## STATED TASK
Copy out the records word for word, starting at the line that contains "Task: Click the site" and ending at the last line of the records. Leave the pictures out of your copy.

-*-

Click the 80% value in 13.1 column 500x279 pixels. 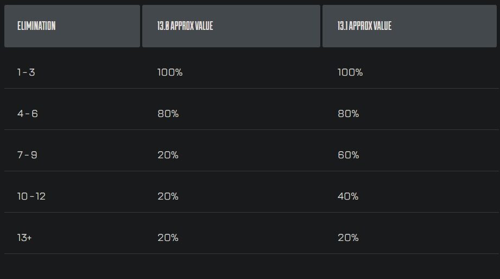[348, 114]
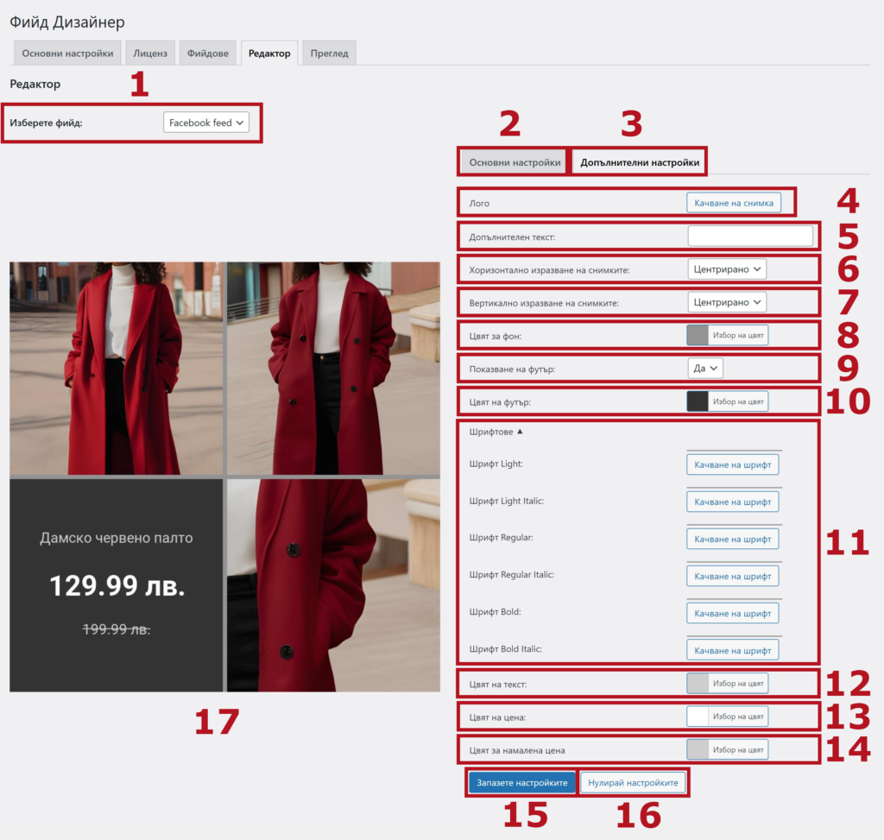Image resolution: width=884 pixels, height=840 pixels.
Task: Open the Цвят на цена color picker
Action: coord(727,717)
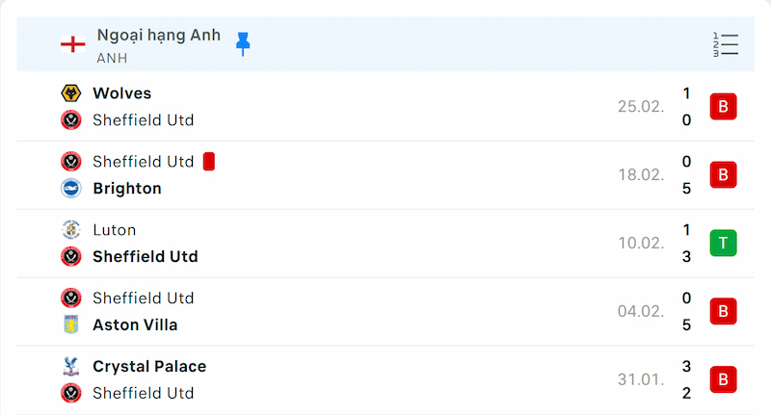The width and height of the screenshot is (771, 415).
Task: Click the Luton club crest
Action: (x=70, y=230)
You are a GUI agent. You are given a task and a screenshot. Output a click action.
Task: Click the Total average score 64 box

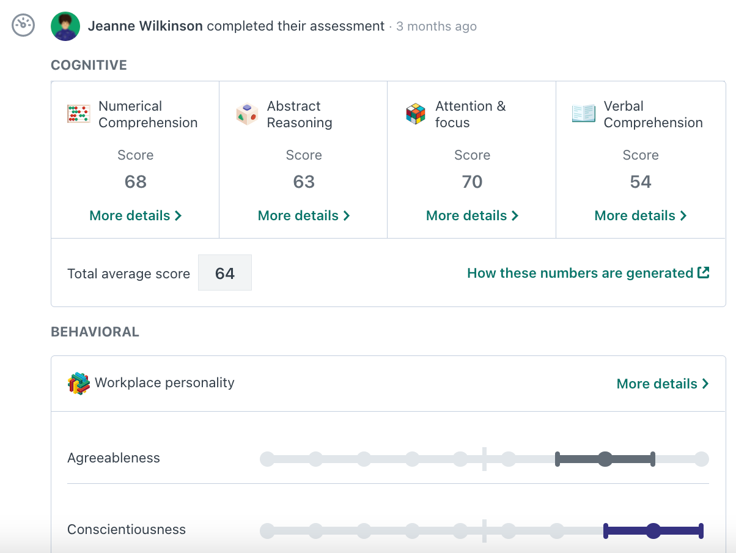pos(224,273)
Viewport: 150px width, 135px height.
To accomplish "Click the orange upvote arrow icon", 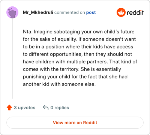I will pos(9,108).
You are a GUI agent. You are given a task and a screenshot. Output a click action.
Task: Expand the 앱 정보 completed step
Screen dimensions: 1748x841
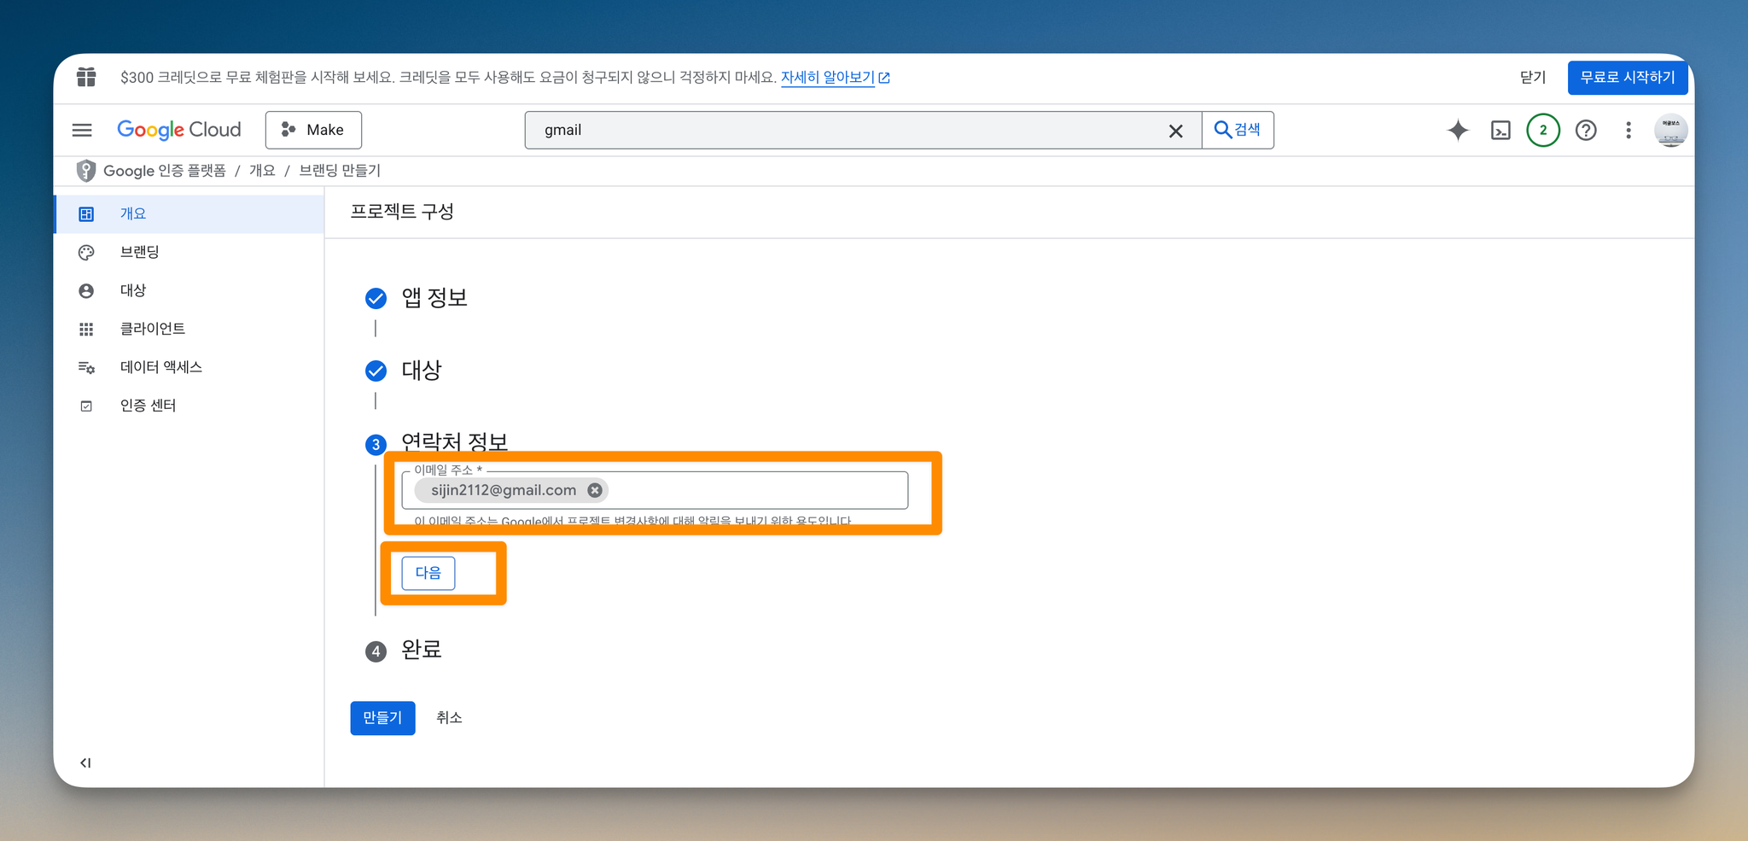[x=434, y=298]
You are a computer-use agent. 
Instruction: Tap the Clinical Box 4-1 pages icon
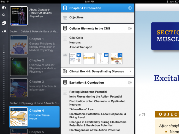point(65,71)
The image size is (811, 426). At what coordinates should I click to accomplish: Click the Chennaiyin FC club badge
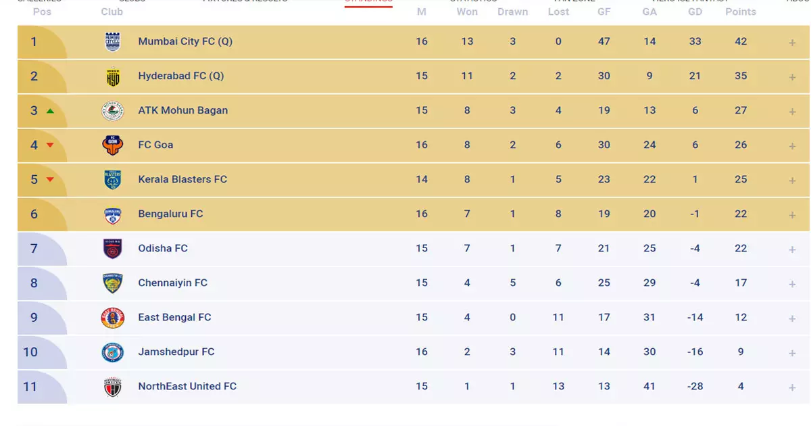pos(113,283)
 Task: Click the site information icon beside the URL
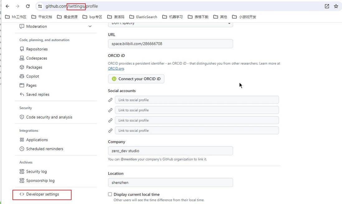(x=40, y=6)
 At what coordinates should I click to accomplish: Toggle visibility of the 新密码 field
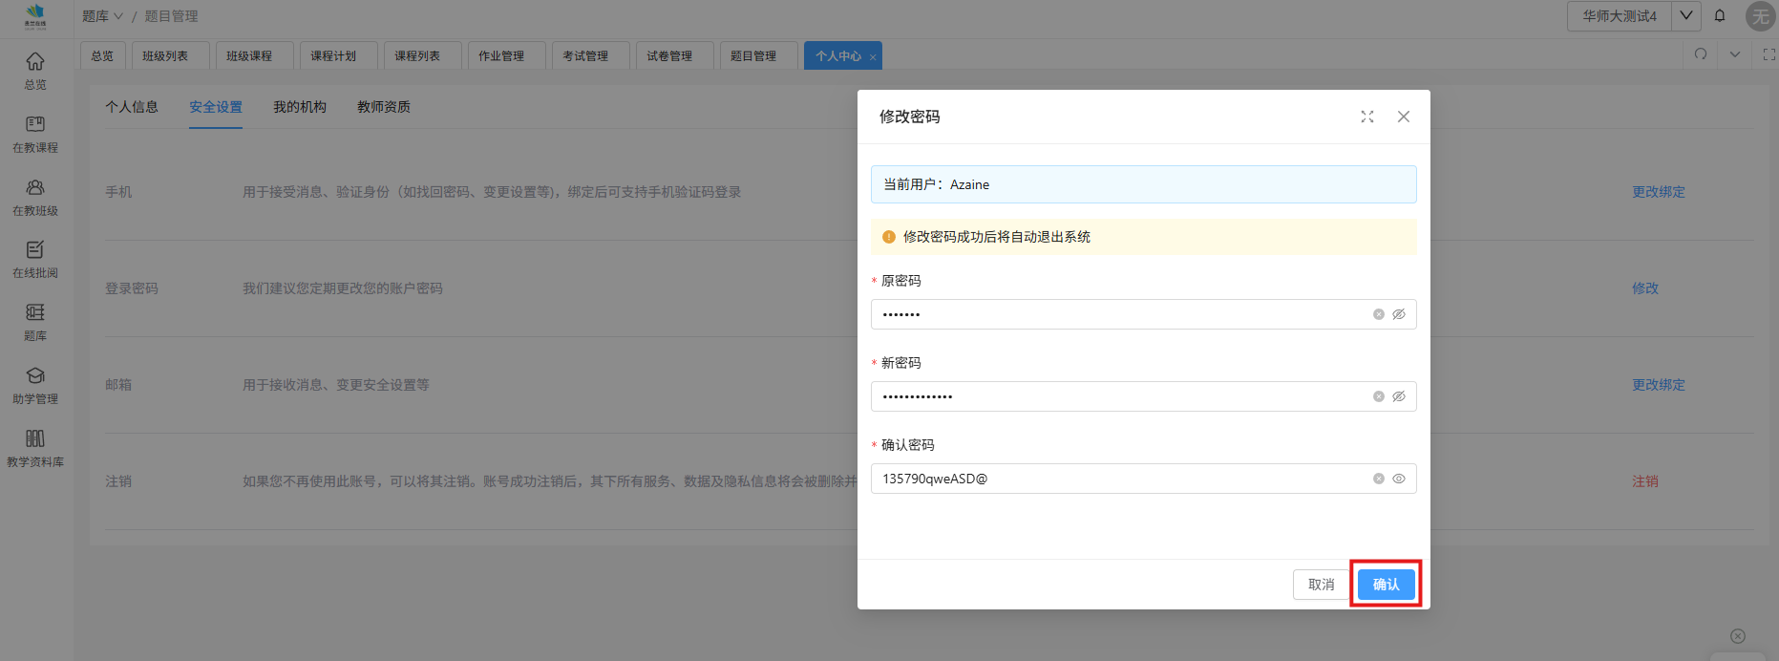click(1399, 396)
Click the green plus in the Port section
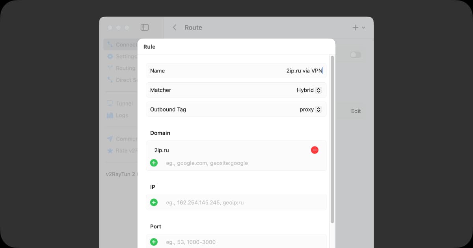This screenshot has height=248, width=473. tap(154, 242)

-*-

## SOLUTION BELOW
 Task: Click the site information icon beside the URL
(x=40, y=6)
 At what coordinates should I click to accomplish: Toggle visibility of the 新密码 field
click(1399, 396)
Click the green plus in the Port section
This screenshot has height=248, width=473. tap(154, 242)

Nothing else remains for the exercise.